▶ [EXERCISE DETAILS]: Each entry below must be repeated word for word.

[Stored items]
..............................

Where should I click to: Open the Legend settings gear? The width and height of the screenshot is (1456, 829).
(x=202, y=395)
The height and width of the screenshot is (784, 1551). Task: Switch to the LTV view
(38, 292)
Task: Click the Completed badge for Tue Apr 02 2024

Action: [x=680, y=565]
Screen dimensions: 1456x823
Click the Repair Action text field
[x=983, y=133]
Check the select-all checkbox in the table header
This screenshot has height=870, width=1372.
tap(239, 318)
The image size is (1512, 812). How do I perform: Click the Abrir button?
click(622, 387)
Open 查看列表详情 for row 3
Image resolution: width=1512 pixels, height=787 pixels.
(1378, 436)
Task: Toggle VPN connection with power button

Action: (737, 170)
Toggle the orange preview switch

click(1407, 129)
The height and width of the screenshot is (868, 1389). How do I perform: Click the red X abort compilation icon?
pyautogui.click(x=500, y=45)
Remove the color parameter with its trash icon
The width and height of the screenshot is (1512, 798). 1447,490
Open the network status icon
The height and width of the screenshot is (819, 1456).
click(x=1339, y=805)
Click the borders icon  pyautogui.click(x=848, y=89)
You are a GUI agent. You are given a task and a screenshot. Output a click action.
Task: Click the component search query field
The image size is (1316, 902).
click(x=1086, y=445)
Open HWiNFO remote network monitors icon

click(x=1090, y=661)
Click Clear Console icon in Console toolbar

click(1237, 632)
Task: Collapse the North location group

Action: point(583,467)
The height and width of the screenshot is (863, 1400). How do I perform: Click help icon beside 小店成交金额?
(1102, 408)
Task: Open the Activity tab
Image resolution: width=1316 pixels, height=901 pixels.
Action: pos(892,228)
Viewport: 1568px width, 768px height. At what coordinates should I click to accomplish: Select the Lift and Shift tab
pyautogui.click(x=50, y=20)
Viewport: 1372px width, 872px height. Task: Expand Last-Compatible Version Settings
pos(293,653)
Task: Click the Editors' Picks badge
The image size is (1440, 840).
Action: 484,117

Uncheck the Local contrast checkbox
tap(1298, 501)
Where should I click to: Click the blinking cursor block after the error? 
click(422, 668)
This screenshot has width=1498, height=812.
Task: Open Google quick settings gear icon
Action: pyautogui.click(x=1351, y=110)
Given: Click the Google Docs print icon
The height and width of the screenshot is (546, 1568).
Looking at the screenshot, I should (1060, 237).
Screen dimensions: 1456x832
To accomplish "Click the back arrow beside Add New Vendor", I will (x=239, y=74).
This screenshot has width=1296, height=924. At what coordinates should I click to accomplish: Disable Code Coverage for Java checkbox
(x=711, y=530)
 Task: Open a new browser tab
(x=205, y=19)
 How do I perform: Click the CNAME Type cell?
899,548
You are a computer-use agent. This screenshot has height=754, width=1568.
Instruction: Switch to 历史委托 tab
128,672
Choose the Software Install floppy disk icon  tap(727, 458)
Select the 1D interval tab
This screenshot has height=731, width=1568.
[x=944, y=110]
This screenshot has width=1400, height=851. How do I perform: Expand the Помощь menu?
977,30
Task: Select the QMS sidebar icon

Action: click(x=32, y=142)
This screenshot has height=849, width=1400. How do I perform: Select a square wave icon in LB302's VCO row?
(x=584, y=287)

..............................

▶ [ANSWER TO THE PROBLEM]:
Where should I click to: Open the Legend settings gear? The width and height of the screenshot is (1456, 829).
(x=202, y=395)
The height and width of the screenshot is (784, 1551). Task: Switch to the LTV view
(38, 292)
Task: Click the Completed badge for Tue Apr 02 2024

Action: [x=680, y=565]
Screen dimensions: 1456x823
Click the Repair Action text field
[x=983, y=133]
Check the select-all checkbox in the table header
This screenshot has height=870, width=1372.
tap(239, 318)
The image size is (1512, 812). How do I perform: Click the Abrir button?
click(622, 387)
Open 查看列表详情 for row 3
Image resolution: width=1512 pixels, height=787 pixels.
(1378, 436)
Task: Toggle VPN connection with power button

Action: (737, 170)
Toggle the orange preview switch

click(1407, 129)
The height and width of the screenshot is (868, 1389). How do I perform: Click the red X abort compilation icon?
pyautogui.click(x=500, y=45)
Remove the color parameter with its trash icon
The width and height of the screenshot is (1512, 798). 1447,490
Open the network status icon
The height and width of the screenshot is (819, 1456).
click(x=1339, y=805)
Click the borders icon  pyautogui.click(x=848, y=89)
You are a GUI agent. You are given a task and a screenshot. Output a click action.
Task: Click the component search query field
The image size is (1316, 902).
click(x=1086, y=445)
Open HWiNFO remote network monitors icon

click(x=1090, y=661)
Click Clear Console icon in Console toolbar

click(1237, 632)
Task: Collapse the North location group

Action: point(583,467)
The height and width of the screenshot is (863, 1400). How do I perform: Click help icon beside 小店成交金额?
(1102, 408)
Task: Open the Activity tab
Image resolution: width=1316 pixels, height=901 pixels.
Action: pos(892,228)
Viewport: 1568px width, 768px height. At what coordinates should I click to accomplish: Select the Lift and Shift tab
pyautogui.click(x=50, y=20)
Viewport: 1372px width, 872px height. Task: Expand Last-Compatible Version Settings
pos(293,653)
Task: Click the Editors' Picks badge
The image size is (1440, 840).
Action: 484,117

Uncheck the Local contrast checkbox
tap(1298, 501)
Where should I click to: Click the blinking cursor block after the error? 
click(422, 668)
This screenshot has width=1498, height=812.
Task: Open Google quick settings gear icon
Action: pyautogui.click(x=1351, y=110)
Given: Click the Google Docs print icon
The height and width of the screenshot is (546, 1568).
Looking at the screenshot, I should (1060, 237).
Screen dimensions: 1456x832
To accomplish "Click the back arrow beside Add New Vendor", I will (x=239, y=74).
This screenshot has width=1296, height=924. At what coordinates should I click to accomplish: Disable Code Coverage for Java checkbox
(x=711, y=530)
 Task: Open a new browser tab
(x=205, y=19)
 How do I perform: Click the CNAME Type cell?
899,548
You are a computer-use agent. This screenshot has height=754, width=1568.
Instruction: Switch to 历史委托 tab
128,672
Choose the Software Install floppy disk icon  tap(727, 458)
Select the 1D interval tab
This screenshot has height=731, width=1568.
[x=944, y=110]
This screenshot has width=1400, height=851. How do I perform: Expand the Помощь menu?
977,30
Task: Select the QMS sidebar icon

Action: click(x=32, y=142)
This screenshot has height=849, width=1400. How do I perform: Select a square wave icon in LB302's VCO row?
(x=584, y=287)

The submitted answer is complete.